GIVEN ENTRIES Block Start

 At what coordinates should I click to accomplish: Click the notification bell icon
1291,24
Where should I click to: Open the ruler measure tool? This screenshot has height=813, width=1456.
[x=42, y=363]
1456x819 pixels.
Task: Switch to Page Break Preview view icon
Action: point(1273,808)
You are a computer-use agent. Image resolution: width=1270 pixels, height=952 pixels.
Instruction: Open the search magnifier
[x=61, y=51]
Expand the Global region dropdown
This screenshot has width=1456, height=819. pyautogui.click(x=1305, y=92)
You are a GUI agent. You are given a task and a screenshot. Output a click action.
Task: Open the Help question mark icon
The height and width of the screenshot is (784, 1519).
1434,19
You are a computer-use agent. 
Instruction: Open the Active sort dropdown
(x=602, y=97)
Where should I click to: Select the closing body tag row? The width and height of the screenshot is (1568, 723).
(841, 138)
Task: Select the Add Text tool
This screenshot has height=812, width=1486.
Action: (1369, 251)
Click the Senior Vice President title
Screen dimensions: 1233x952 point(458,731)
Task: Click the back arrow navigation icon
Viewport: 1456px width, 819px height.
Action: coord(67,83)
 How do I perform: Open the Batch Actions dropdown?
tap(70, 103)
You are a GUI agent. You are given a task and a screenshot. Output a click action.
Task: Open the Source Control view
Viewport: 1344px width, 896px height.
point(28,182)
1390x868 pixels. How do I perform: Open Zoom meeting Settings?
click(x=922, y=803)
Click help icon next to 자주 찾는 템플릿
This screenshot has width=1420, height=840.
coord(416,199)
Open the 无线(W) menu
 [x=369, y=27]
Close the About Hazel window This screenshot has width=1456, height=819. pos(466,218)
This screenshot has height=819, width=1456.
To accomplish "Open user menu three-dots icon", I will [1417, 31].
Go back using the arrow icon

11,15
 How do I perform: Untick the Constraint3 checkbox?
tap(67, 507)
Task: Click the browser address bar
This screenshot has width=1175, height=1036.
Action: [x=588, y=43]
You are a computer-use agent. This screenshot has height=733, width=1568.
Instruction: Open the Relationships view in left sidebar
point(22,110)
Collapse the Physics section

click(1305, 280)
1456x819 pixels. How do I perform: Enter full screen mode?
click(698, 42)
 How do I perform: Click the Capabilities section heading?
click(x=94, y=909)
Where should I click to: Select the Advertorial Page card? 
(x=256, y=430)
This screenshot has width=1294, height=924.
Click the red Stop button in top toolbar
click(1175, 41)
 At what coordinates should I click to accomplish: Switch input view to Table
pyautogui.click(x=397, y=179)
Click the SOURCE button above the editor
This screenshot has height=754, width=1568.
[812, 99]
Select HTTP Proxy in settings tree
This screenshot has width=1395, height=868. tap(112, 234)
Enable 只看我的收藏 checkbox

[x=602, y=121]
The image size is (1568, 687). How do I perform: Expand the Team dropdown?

GIVEN ENTRIES Block End

EXERCISE
Please return every line of the records above that contains the word "agent".

ANSWER
You are a computer-use agent. Image resolution: width=1270 pixels, height=952 pixels.
You are a GUI agent. You are given a task and a screenshot. Output a click action.
You are a computer-use agent. 
You are a GUI agent. You are given a task and a screenshot. Output a click action.
You are a computer-use agent. This screenshot has height=733, width=1568.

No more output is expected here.